CHAPTER TWENTY-EIGHT
The moment Elara saw the split in the sky, from bright orange crimson to dark periwinkle twilight, she knew she was nearly home.
As they crossed the border between Helios and Asteria, their carriage barely halted with the number of guests pouring into Asteria—for the first time in decades. And when that shroud of twilight fell over her, the familiar sounds and scents of her kingdom, the writhing worry within her eased a little.
After a few hours trundling through the lush lands of Asteria, indigo grass lining the silverspun roads, they reached the outskirts of Phantome.
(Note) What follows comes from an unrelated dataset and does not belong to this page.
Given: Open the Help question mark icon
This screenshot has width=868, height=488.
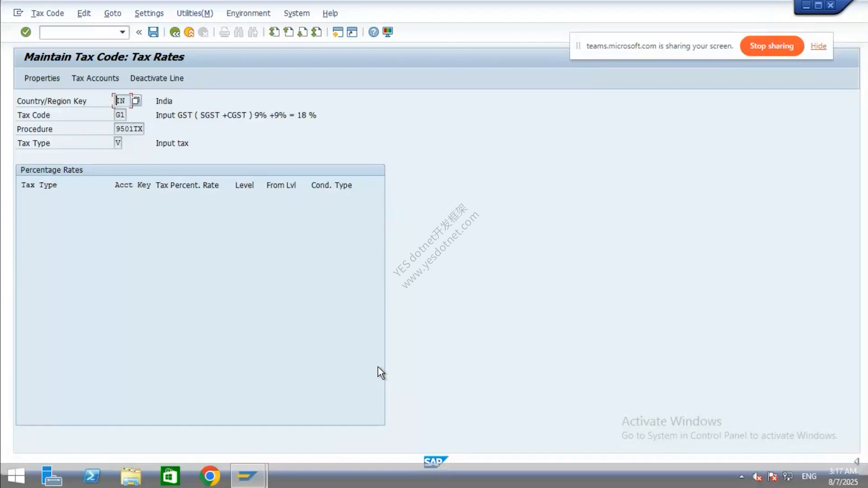Looking at the screenshot, I should tap(373, 32).
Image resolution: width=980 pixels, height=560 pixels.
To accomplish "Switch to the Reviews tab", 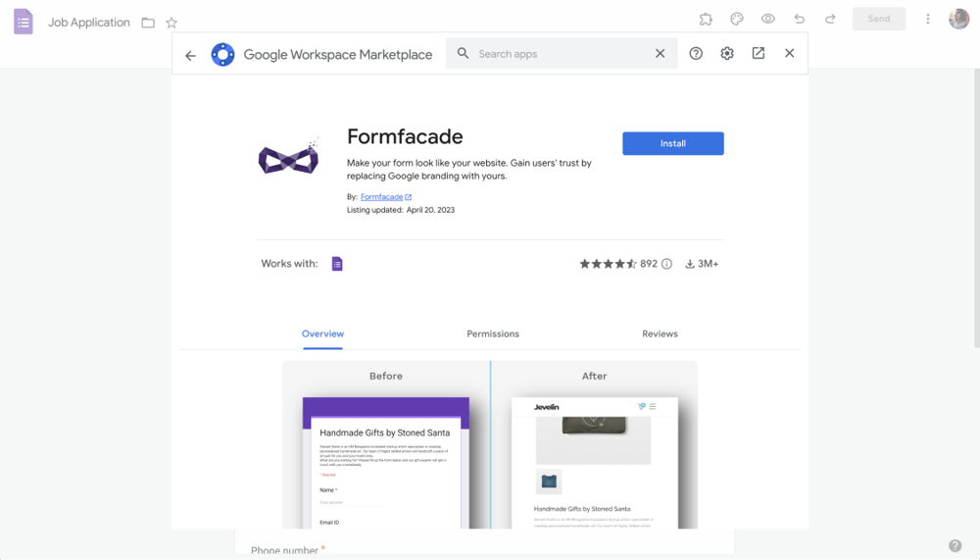I will coord(660,333).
The carriage weaved through the cobblestone streets until they reached the grand gates of the Palace of Darkness. Elara’s eyes welled to see them open for the first time in her life, a line of carriages filing through them.
They were encouraged to dismount and were guided by a footman towards the small lake that connected the grassy banks to the palace. Lanterns that glowed in varying shades of blue and purple floated through the night, and music was already drifting towards them as they descended the slight bank to where gondolas waited.
Enzo extended his hand to Elara and she took it, sparks thrumming within her at his touch, as he helped her into the boat. Moments later it began to drift towards the palace, steered by an invisible magick, and Elara peered over the side, her throat clogging with emotion at the recognizable silver dreamfish that swirled in pairs through the water. How many times had she swam with them when escaping the palace grounds with Sofia?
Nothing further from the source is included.